Try it:
Reproduce all of the material below, substituting "computer agent" for every occurrence of "GUI agent". Leave everything else as it is.
··· Record set
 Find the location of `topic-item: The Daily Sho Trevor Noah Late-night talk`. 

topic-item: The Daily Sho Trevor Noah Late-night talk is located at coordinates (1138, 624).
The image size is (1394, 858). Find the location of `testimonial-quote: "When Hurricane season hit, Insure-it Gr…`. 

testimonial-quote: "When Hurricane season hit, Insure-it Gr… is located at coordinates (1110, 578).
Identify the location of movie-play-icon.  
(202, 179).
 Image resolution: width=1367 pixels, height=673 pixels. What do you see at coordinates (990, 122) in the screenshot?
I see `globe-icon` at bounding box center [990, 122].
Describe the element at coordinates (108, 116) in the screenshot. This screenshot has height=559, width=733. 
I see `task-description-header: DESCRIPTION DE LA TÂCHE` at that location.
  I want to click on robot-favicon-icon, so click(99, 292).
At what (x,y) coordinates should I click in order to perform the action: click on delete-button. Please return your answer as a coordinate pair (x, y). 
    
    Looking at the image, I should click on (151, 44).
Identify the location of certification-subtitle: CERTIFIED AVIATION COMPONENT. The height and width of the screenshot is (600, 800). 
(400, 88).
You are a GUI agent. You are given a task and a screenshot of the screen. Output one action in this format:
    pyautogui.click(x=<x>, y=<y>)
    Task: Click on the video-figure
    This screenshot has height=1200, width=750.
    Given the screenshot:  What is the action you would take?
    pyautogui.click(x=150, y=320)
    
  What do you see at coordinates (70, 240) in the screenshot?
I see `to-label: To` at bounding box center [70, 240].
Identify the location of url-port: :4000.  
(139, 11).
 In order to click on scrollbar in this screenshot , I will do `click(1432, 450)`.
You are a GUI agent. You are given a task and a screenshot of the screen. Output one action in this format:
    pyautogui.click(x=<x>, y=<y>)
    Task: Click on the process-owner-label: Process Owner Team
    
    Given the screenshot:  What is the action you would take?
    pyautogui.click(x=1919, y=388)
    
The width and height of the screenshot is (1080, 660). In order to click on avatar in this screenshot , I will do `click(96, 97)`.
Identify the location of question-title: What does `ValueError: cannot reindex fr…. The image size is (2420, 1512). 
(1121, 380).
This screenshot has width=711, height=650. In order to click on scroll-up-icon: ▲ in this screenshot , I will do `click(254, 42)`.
······
Exercise output:
 Find the location of `topic-item: The Daily Sho Trevor Noah Late-night talk`. 

topic-item: The Daily Sho Trevor Noah Late-night talk is located at coordinates (1138, 624).
The image size is (1394, 858). Find the location of `testimonial-quote: "When Hurricane season hit, Insure-it Gr…`. 

testimonial-quote: "When Hurricane season hit, Insure-it Gr… is located at coordinates (1110, 578).
Identify the location of movie-play-icon.  
(202, 179).
 Image resolution: width=1367 pixels, height=673 pixels. What do you see at coordinates (990, 122) in the screenshot?
I see `globe-icon` at bounding box center [990, 122].
Describe the element at coordinates (108, 116) in the screenshot. This screenshot has height=559, width=733. 
I see `task-description-header: DESCRIPTION DE LA TÂCHE` at that location.
  I want to click on robot-favicon-icon, so click(99, 292).
At what (x,y) coordinates should I click in order to perform the action: click on delete-button. Please return your answer as a coordinate pair (x, y). 
    
    Looking at the image, I should click on (151, 44).
Identify the location of certification-subtitle: CERTIFIED AVIATION COMPONENT. The height and width of the screenshot is (600, 800). 
(400, 88).
You are a computer agent. You are given a task and a screenshot of the screen. Output one action in this format:
    pyautogui.click(x=<x>, y=<y>)
    Task: Click on the video-figure
    This screenshot has height=1200, width=750.
    Given the screenshot:  What is the action you would take?
    pyautogui.click(x=150, y=320)
    
  What do you see at coordinates (70, 240) in the screenshot?
I see `to-label: To` at bounding box center [70, 240].
Identify the location of url-port: :4000.  
(139, 11).
 In order to click on scrollbar in this screenshot , I will do `click(1432, 450)`.
You are a computer agent. You are given a task and a screenshot of the screen. Output one action in this format:
    pyautogui.click(x=<x>, y=<y>)
    Task: Click on the process-owner-label: Process Owner Team
    
    Given the screenshot:  What is the action you would take?
    pyautogui.click(x=1919, y=388)
    
The width and height of the screenshot is (1080, 660). In order to click on avatar in this screenshot , I will do `click(96, 97)`.
Identify the location of question-title: What does `ValueError: cannot reindex fr…. The image size is (2420, 1512). 
(1121, 380).
This screenshot has width=711, height=650. In order to click on scroll-up-icon: ▲ in this screenshot , I will do `click(254, 42)`.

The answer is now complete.